Text to read
7> This is my 'old school' talking here but in an edit there are different parts and normally the color correction is the last part. First part is locking picture. Lots of times you toss in some temp sound effects or temp visual effects. Have a client come over to see it and you want them to hear the temp audio as well. But at that point it isn't about the audio, it is about "does this edit work for you?". When picture is locked the rest can start to come into play. When the effects are cut in, the adr and foley done, the music done - then is is about the audio. Certianly when you present this version to a client than you don't want the TV speakers anymore than you want the "cheesy computer speakers." But you still want to hear audio WITH the picture and hopfully said audio is coming from the correct place(s). Now the last few tweaks are also taking place - like the color correction. And right - you don't need the audio for that. So actually you could be doing that from the locked edit, you don't even have to wait for the audio to be done.
8> And still no answer as to why VV needs to PTT in order for audio to be output
via firewire. :(
And hey - I am still not bent...er...out of shape...er...my feathers are fine? :)
I never gave it much thought until now, but pdmath has a point. Yes, the speakers on my PC are better than the ones on the NTSC monitor sitting here alongside my PC; nonetheless, the nice thing about being able to get audio out of the TV along with the video is that it would be guaranteed synced, and more than that, it would be a more literal representation of what the output would both look and sound like. There have been times when I watch the video on the TV via firewire, and someone will say, "But the audio is out of sync!" and I have to explain to them that it won't be in the actual final product. Better to be able to show it right the first time.
Oh my... I been called a lot of things in my years, but a colorist? LOL!
On a more serious note, I'm starting to get a little ticked reading the recent influx of posts from people that recently kicked the Premiere habit using phrasing contained something along the lines: '... but Premiere does it this way, why doesn't Vegas, blah, blah, blah.' The short answer to that is Vegas does a LOT of things better and sometimes different than Premiere, thank God!
That isn't to suggest that Premiere isn't a pretty good editor, only I think you'll find many that were X Premiere users, over time, some quicker than others... sooner or later give themselves a kick in the head once it sinks in they could have switched to Vegas sooner and in doing so get more done, quicker, easier and frequently better. Does this forum have a Vegas bias? You bet just like people using Premiere are more biased in that forum towards it, once you weed through all the complaints.

Short problem A
Can you write out, word for word, the lines of the listing that begin at the line containing "has width=1280, height=720." and stop after the line containing "click(x=641, y=17)"?

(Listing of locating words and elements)

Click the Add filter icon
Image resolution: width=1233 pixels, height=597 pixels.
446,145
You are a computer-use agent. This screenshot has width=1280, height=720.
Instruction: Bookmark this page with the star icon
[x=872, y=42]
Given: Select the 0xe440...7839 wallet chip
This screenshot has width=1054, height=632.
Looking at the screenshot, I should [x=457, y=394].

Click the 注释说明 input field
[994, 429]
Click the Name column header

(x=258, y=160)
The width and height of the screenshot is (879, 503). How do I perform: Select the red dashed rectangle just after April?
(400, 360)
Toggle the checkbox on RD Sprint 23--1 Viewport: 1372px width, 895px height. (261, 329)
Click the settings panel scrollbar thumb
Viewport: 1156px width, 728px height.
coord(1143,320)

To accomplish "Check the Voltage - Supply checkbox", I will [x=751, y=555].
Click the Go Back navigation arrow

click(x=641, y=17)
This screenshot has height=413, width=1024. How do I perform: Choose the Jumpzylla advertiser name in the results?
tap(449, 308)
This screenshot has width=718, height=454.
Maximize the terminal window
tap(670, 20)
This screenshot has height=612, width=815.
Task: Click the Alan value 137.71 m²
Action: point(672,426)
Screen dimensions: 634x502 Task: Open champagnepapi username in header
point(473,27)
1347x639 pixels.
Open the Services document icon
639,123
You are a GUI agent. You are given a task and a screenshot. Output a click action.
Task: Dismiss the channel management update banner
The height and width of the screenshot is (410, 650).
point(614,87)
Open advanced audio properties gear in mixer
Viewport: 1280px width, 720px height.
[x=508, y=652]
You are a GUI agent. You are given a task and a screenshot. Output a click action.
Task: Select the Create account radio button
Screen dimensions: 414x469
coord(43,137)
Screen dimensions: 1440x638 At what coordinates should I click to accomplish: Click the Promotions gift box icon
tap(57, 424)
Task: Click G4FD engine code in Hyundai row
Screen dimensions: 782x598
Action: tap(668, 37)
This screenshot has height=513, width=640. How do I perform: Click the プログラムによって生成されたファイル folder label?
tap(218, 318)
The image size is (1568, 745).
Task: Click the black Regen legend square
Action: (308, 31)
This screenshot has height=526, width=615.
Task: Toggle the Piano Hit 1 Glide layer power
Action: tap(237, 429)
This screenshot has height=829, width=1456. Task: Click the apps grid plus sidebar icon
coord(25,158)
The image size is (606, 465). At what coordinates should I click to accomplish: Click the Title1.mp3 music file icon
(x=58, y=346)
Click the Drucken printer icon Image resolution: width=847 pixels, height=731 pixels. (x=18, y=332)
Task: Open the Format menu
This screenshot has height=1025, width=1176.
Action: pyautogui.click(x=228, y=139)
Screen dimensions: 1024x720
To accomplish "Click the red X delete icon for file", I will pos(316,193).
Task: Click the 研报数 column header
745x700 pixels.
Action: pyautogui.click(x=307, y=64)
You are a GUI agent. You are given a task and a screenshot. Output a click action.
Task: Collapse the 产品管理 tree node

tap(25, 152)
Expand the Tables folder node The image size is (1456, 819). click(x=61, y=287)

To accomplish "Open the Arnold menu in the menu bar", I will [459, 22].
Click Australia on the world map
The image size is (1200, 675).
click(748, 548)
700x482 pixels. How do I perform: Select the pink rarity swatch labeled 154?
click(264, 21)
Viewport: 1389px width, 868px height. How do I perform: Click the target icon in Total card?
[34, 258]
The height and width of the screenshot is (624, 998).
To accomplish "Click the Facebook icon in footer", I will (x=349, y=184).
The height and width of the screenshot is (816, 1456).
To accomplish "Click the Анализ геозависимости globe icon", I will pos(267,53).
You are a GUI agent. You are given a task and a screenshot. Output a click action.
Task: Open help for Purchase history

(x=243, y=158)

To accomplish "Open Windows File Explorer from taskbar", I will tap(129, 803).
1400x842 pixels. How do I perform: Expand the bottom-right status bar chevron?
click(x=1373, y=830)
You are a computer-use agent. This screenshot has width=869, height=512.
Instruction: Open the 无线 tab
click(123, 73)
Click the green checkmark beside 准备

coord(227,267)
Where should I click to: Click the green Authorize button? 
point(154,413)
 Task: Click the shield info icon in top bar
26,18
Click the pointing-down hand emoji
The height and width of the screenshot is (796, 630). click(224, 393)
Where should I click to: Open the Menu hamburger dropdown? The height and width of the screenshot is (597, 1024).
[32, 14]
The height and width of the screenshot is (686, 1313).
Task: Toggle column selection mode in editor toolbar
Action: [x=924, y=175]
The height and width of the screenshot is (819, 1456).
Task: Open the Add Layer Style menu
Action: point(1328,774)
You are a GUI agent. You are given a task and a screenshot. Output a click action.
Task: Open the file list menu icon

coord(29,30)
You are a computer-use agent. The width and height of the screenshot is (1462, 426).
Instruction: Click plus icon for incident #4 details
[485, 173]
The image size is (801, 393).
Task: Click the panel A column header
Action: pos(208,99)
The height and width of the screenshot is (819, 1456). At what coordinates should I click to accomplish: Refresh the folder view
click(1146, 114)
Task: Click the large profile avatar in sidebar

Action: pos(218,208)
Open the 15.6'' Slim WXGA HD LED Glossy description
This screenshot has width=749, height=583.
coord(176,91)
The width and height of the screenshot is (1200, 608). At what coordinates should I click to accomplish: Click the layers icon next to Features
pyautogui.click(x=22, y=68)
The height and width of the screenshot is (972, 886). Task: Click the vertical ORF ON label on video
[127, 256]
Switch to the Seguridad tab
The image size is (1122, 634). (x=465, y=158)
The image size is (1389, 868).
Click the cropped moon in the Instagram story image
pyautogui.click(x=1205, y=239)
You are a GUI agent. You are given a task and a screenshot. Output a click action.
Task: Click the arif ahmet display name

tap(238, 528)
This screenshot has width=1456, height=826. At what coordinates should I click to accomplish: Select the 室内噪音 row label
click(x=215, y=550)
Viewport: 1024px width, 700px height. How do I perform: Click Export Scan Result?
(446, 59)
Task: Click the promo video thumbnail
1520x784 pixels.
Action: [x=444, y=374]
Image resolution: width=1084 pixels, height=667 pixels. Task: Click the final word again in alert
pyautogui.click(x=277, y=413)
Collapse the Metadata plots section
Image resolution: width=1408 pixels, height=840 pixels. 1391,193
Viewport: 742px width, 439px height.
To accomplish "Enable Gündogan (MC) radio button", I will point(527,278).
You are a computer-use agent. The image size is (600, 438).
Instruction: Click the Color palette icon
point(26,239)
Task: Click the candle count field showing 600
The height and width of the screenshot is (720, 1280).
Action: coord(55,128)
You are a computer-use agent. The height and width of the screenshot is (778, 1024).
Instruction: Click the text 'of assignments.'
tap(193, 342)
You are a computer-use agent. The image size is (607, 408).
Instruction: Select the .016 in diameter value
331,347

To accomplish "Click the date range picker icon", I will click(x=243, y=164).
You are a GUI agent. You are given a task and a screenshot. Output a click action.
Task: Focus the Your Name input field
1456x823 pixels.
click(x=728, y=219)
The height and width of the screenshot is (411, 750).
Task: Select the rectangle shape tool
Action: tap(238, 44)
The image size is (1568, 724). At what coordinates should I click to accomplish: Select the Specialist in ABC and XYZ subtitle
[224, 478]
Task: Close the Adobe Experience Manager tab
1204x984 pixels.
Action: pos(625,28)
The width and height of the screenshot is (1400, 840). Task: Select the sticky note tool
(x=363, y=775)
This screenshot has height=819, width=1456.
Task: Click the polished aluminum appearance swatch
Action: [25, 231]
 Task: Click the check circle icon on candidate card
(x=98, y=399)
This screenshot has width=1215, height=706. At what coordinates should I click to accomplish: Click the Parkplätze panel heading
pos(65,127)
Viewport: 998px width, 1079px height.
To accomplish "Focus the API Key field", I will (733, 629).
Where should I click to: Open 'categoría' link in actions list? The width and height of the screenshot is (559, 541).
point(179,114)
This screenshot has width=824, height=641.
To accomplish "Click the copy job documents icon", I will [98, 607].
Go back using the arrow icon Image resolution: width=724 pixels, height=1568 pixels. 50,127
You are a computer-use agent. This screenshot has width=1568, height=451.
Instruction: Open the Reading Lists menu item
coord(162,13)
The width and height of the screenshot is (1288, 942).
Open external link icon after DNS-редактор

Short problem B
In the forum posts about video editing, can you repeat the passage that begins at the words "Oh my... I been" and stops after "Premiere, thank God!", putting "Final Cut" in place of "Premiere"?

Worked solution A
You are a computer-use agent. This screenshot has width=1280, height=720.
Instruction: Bookmark this page with the star icon
[x=872, y=42]
Given: Select the 0xe440...7839 wallet chip
This screenshot has width=1054, height=632.
Looking at the screenshot, I should [x=457, y=394].

Click the 注释说明 input field
[994, 429]
Click the Name column header

(x=258, y=160)
The width and height of the screenshot is (879, 503). How do I perform: Select the red dashed rectangle just after April?
(400, 360)
Toggle the checkbox on RD Sprint 23--1 Viewport: 1372px width, 895px height. (261, 329)
Click the settings panel scrollbar thumb
Viewport: 1156px width, 728px height.
coord(1143,320)

To accomplish "Check the Voltage - Supply checkbox", I will [x=751, y=555].
Click the Go Back navigation arrow

click(x=641, y=17)

Worked solution B
Oh my... I been called a lot of things in my years, but a colorist? LOL!
On a more serious note, I'm starting to get a little ticked reading the recent influx of posts from people that recently kicked the Final Cut habit using phrasing contained something along the lines: '... but Final Cut does it this way, why doesn't Vegas, blah, blah, blah.' The short answer to that is Vegas does a LOT of things better and sometimes different than Final Cut, thank God!